**REQUEST**
Copy out, word for word, the lines from the one containing "What do you see at coordinates (965, 274)" through the end of the items, inclusive, leaving the pictures out of your copy.

LISTED RECORDS section start

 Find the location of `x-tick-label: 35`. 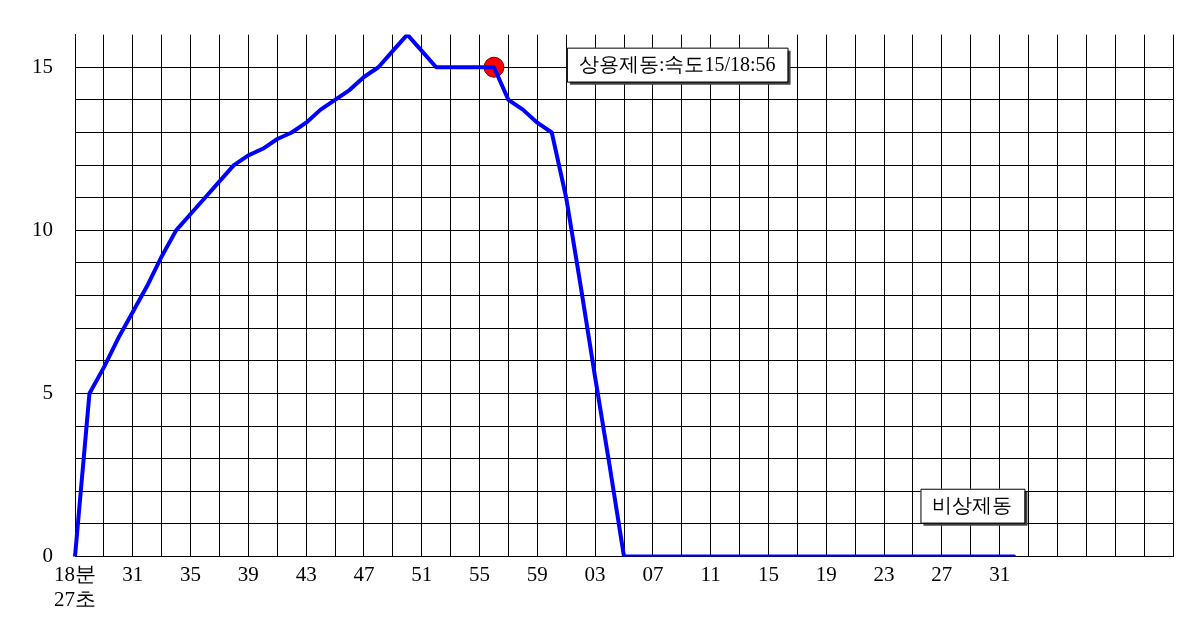

x-tick-label: 35 is located at coordinates (191, 574).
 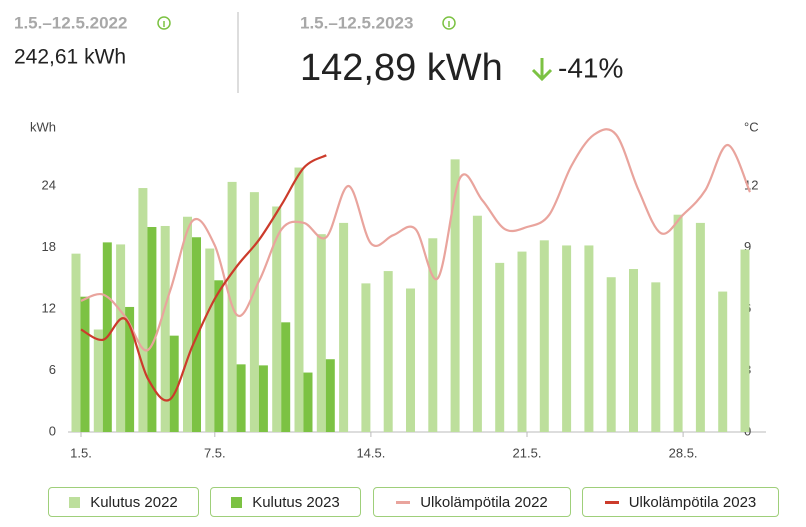 What do you see at coordinates (49, 246) in the screenshot?
I see `y-tick-label: 18` at bounding box center [49, 246].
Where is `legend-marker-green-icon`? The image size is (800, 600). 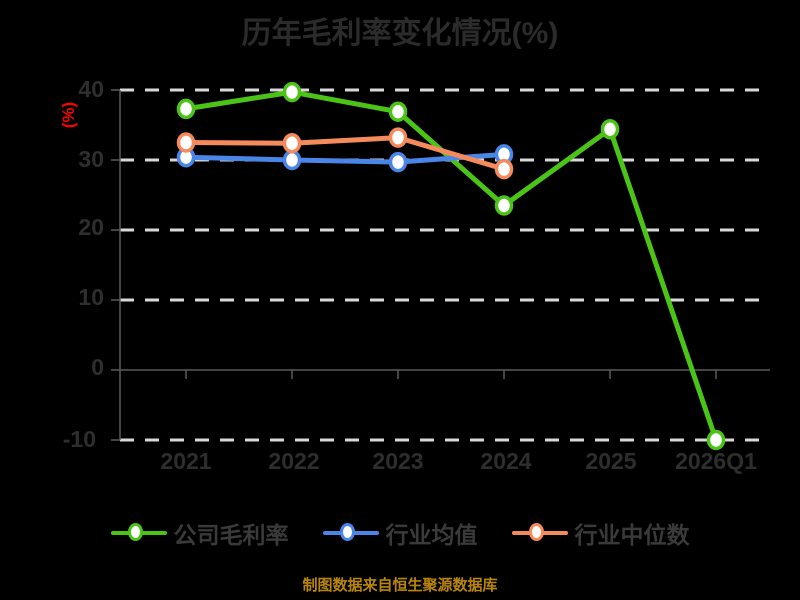 legend-marker-green-icon is located at coordinates (138, 533).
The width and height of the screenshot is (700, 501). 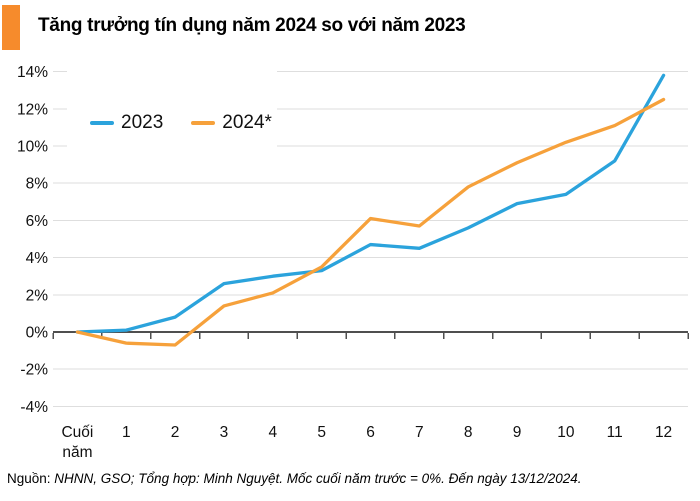 I want to click on x-axis-label: 9, so click(x=518, y=432).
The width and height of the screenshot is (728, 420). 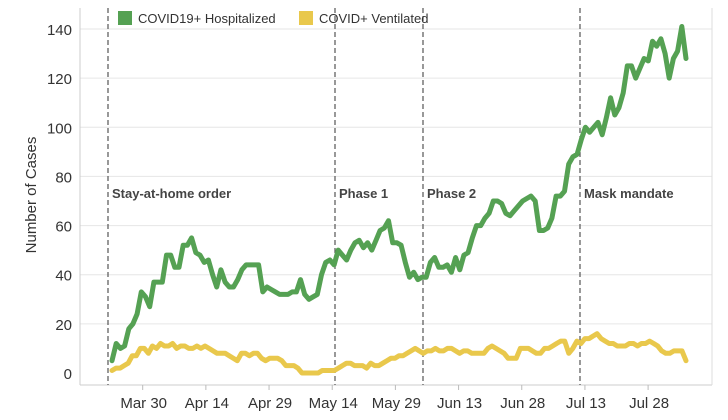 I want to click on y-tick-label: 80, so click(x=64, y=178).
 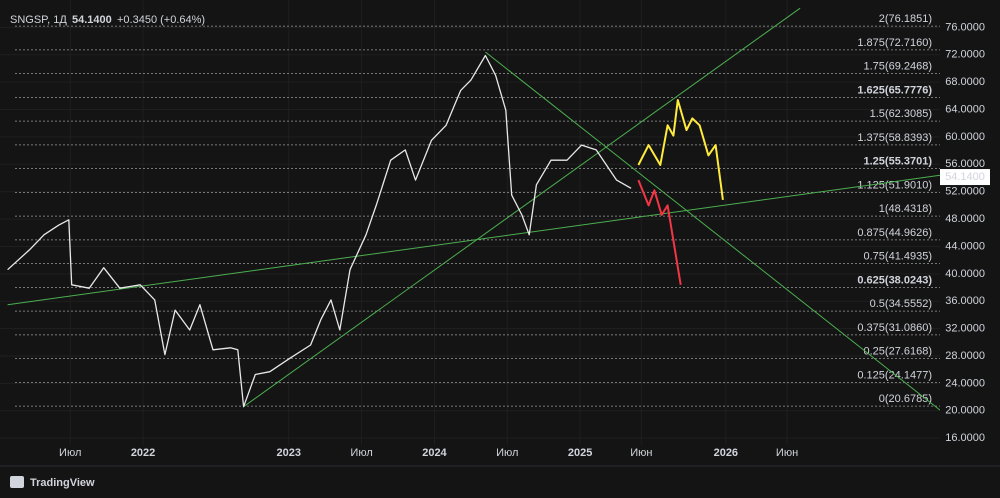 What do you see at coordinates (965, 274) in the screenshot?
I see `y-tick-label: 40.0000` at bounding box center [965, 274].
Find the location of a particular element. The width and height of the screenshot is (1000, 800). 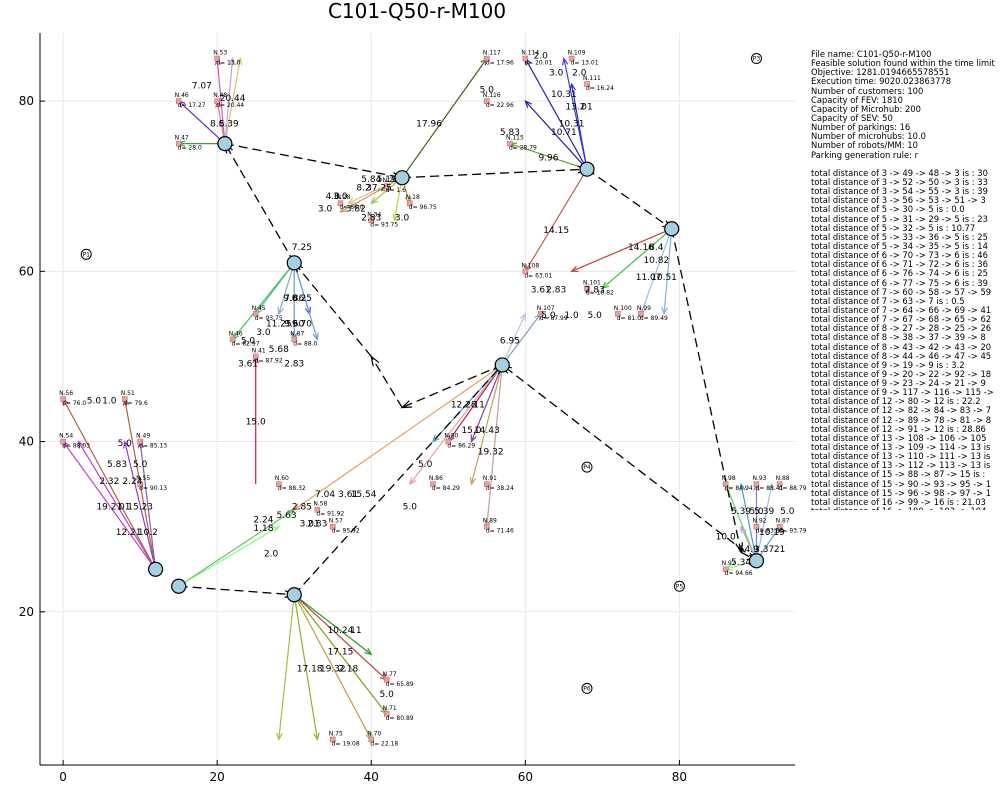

LISTED RECORDS section end

**EXERCISE ANSWER**
  What do you see at coordinates (965, 274) in the screenshot?
I see `y-tick-label: 40.0000` at bounding box center [965, 274].
Find the location of a particular element. The width and height of the screenshot is (1000, 800). 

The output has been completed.